>> Start DOCUMENT PASSAGE

Re: searchWithFilter bug?

Posted by Simon Willnauer <si...@googlemail.com>.
Peter, which filter do you use, do you respect the IndexReaders
maxDoc() and the docBase?

simon

On Fri, Dec 4, 2009 at 4:47 PM, Peter Keegan <pe...@gmail.com> wrote:
> I think the Filter's docIdSetIterator is using the top level reader for each
> segment, because the cardinality of the DocIdSet from which it's created is
> the same for all readers (and what I expect to see at the top level.
>
> Peter
>
> On Fri, Dec 4, 2009 at 10:38 AM, Michael McCandless <
> lucene@mikemccandless.com> wrote:
>
>> That doesn't sound good.
>>
>> Though, in searchWithFilter, we seem to ask for the Query's scorer,
>> and the Filter's docIdSetIterator, using the same reader (which may be
>> toplevel, for the legacy case, or per-segment, for the normal case).
>> So I'm not [yet] seeing where the issue is...
>>
>> Can you boil it down to a smallish test case?
>>
>> Mike
>>
>> On Fri, Dec 4, 2009 at 10:32 AM, Peter Keegan <pe...@gmail.com>
>> wrote:
>> > I'm having a problem with 'searchWithFilter' on Lucene 2.9.1. The Filter
>> > wraps a simple BitSet. When doing a 'MatchAllDocs' query with this
>> filter, I
>> > get only a subset of the expected results, even accounting for deletes.

>> End DOCUMENT PASSAGE
>> Start PROVIDED DATA

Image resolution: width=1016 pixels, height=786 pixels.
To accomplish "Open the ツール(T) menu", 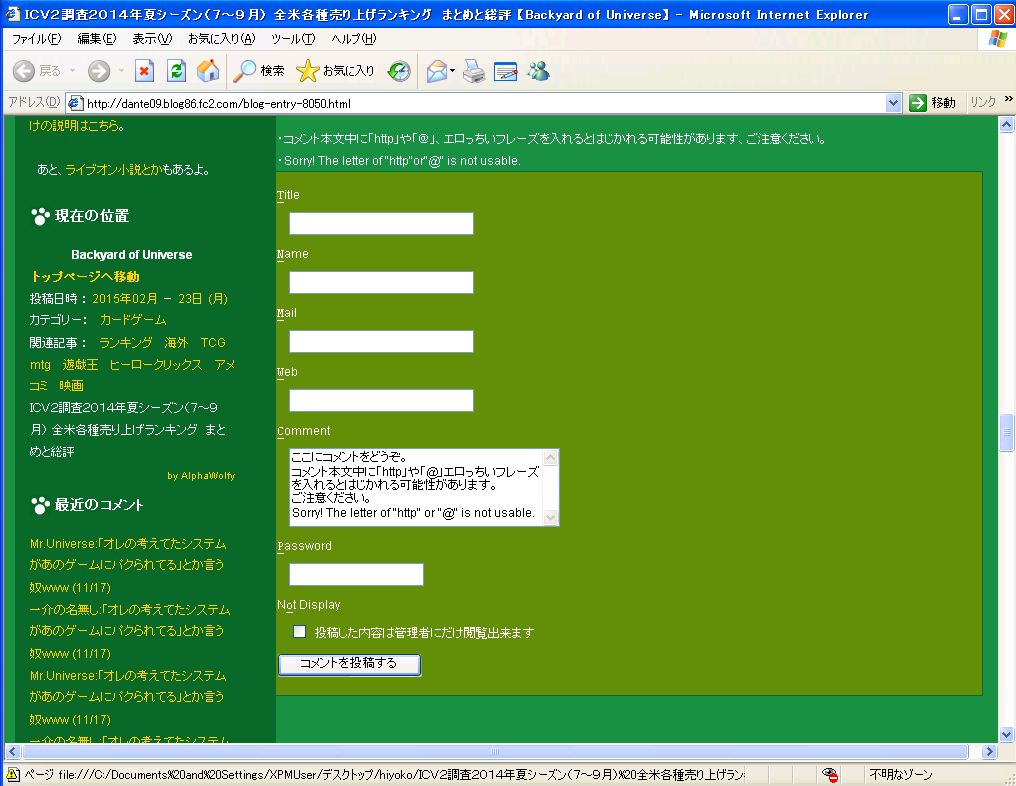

>> End PROVIDED DATA

→ WHAT YOU NEED TO DO
Name every person who wrote a message in the searchWithFilter thread, using the full names it gives.

→ WORKED ANSWER
Simon Willnauer
Peter Keegan
Michael McCandless